Scientific classification
- Kingdom: Plantae
- Clade: Tracheophytes
- Clade: Angiosperms
- Clade: Magnoliids
- Order: Laurales
- Family: Lauraceae
- Genus: Endiandra
- Species: E. floydii
- Binomial name: Endiandra floydii B.Hyland

= Endiandra floydii =

- Genus: Endiandra
- Species: floydii
- Authority: B.Hyland
- Conservation status: EN

Species of tree

Endiandra floydii is a small-sized rainforest tree. Despite its common name, Crystal Creek walnut, this tree is unrelated to northern-hemisphere walnuts, and is a laurel.
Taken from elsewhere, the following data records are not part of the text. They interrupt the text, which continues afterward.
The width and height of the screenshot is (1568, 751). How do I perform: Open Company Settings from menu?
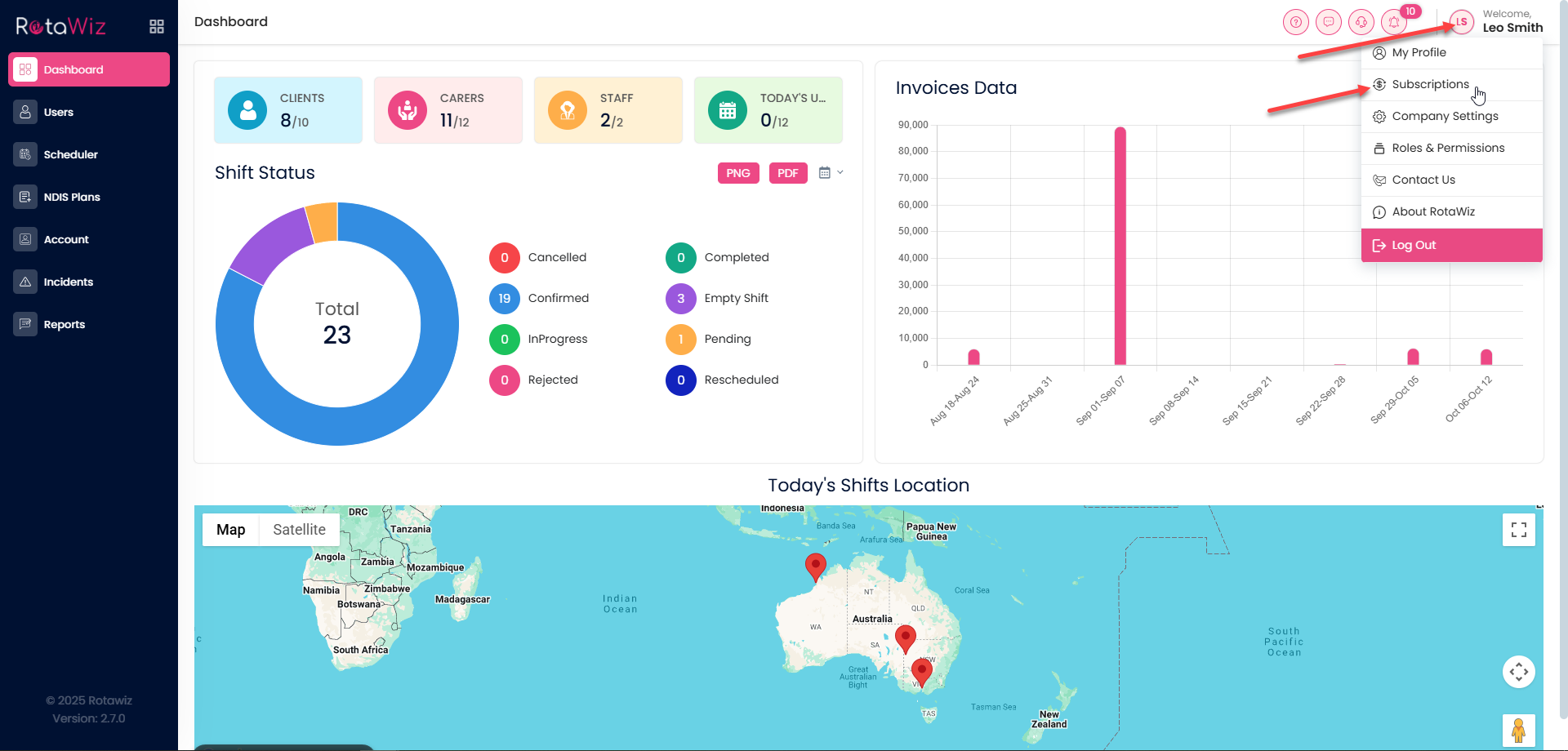1445,116
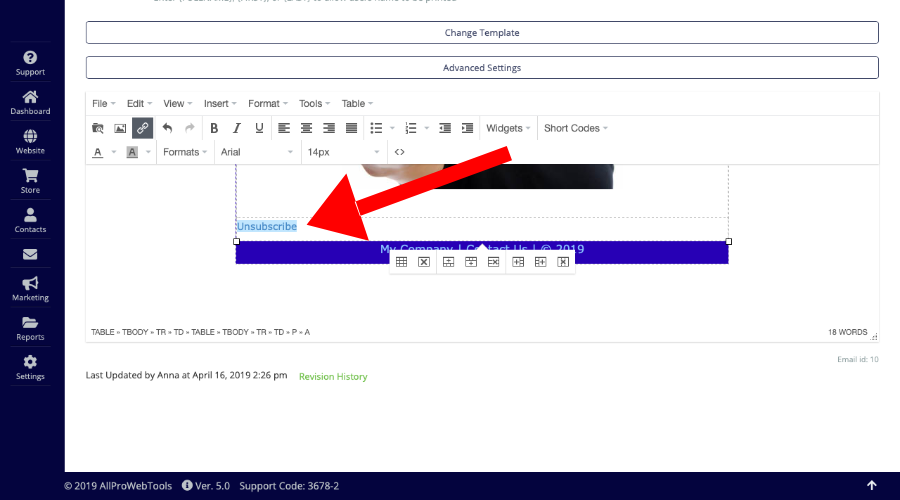Open Marketing from the sidebar
This screenshot has width=900, height=500.
[x=30, y=288]
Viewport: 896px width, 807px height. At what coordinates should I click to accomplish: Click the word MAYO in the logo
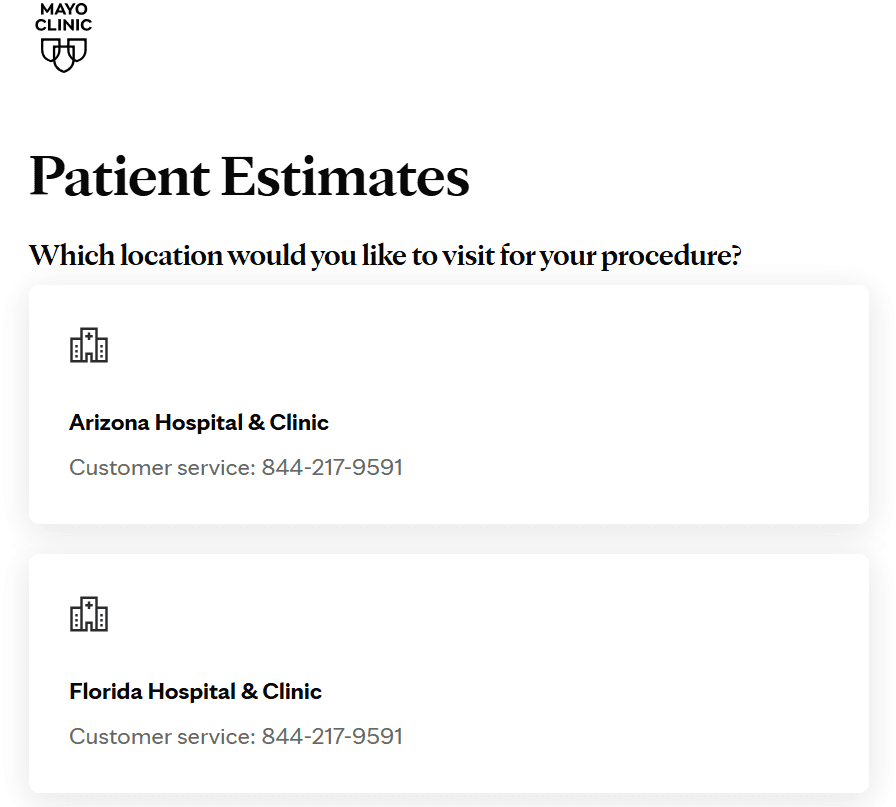(x=64, y=9)
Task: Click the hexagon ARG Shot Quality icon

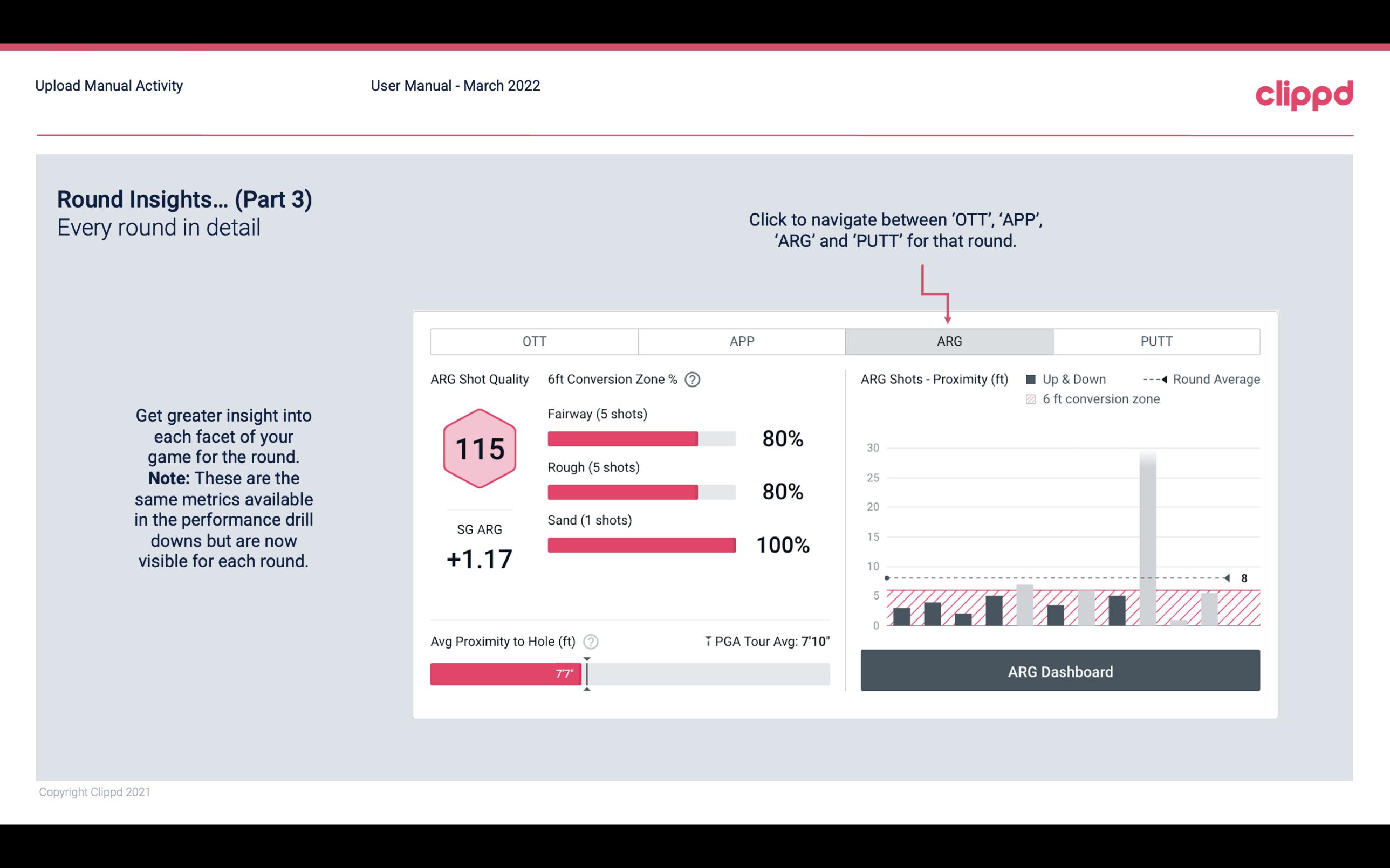Action: pos(478,449)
It is named after the Australian botanist, Alexander Floyd.

== Habitat ==
The Crystal Creek walnut is restricted to paleozoic metamorphics but with overlying basalt soils in the Mount Warning area of New South Wales, and a couple of adjacent areas in Queensland. The Crystal Creek walnut grows in rainforest and is also found as an understorey plant in brush box ecotone areas, on moderately steep slopes no higher than 430 metres above sea level.

The Crystal Creek walnut is considered endangered, with a ROTAP rating of 2E.

== Description ==
A small tree, often with coppice shoots at the base. New leaves pinkish brown. The bark is pale to dark grey. Leaves are elliptic to narrow-elliptic, 5–15 cm long, 2–5 cm wide.

Small creamy green flowers form in autumn. The large fruit matures in summer, the size of an apple or a pear. Being red to purplish black when ripe. Germination is not particularly slow and quite reliable.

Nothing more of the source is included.